ABOUT THIS TASK:
The required answer is every line of the data containing the word "page".

STORED DATA:
^^^^^^^^

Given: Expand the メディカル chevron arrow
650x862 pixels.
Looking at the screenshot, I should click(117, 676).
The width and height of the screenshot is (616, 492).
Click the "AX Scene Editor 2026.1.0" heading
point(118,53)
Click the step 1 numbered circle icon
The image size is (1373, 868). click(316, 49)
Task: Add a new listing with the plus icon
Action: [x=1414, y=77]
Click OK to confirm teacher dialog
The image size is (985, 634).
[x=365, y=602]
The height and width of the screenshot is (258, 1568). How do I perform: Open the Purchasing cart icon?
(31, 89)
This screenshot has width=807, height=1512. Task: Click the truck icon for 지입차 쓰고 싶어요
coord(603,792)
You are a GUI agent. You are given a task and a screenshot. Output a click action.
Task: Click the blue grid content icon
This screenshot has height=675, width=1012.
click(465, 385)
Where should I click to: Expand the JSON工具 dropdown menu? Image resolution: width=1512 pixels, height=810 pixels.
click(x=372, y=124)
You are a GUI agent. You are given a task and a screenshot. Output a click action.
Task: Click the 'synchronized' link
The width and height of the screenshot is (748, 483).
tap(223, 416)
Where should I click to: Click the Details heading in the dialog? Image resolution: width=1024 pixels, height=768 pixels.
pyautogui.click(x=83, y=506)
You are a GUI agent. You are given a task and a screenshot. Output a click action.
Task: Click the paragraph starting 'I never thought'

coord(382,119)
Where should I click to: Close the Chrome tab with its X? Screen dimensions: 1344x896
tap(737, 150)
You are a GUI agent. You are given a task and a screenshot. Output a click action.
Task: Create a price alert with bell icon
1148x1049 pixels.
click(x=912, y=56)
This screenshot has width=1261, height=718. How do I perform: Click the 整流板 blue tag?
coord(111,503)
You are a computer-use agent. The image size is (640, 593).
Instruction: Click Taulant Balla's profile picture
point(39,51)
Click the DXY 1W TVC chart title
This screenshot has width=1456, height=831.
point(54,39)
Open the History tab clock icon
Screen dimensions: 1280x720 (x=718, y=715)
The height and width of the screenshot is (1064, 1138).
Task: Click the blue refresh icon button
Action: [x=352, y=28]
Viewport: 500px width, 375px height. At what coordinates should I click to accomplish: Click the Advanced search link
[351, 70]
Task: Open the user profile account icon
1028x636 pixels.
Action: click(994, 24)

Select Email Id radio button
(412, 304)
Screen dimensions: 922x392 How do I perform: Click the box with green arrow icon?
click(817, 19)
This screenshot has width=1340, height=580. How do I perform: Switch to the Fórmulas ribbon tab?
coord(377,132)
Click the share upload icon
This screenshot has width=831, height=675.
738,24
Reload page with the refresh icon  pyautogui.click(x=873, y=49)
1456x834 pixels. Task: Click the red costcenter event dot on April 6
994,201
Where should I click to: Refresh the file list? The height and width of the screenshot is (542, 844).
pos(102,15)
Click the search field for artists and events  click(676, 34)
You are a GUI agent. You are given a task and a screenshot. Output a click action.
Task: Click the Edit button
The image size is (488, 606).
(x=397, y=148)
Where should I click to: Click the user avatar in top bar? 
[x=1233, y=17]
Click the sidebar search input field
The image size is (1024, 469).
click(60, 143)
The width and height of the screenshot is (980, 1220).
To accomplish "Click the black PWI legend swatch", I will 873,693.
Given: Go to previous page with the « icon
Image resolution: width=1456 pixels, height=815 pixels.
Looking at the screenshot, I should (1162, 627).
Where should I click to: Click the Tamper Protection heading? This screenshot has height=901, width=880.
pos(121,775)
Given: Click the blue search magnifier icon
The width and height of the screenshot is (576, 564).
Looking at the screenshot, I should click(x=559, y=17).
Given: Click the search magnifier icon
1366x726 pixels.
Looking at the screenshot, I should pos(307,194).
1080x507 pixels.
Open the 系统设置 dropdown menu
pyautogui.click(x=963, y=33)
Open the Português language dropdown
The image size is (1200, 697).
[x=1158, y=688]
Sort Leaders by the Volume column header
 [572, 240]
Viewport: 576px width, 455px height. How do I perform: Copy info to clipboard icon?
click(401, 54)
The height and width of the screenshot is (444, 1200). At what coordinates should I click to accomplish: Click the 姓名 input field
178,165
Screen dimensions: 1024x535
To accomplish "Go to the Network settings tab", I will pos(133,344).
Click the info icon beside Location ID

^^^^^^^^

WRITTEN ANSWER:
Reload page with the refresh icon  pyautogui.click(x=873, y=49)
Given: Go to previous page with the « icon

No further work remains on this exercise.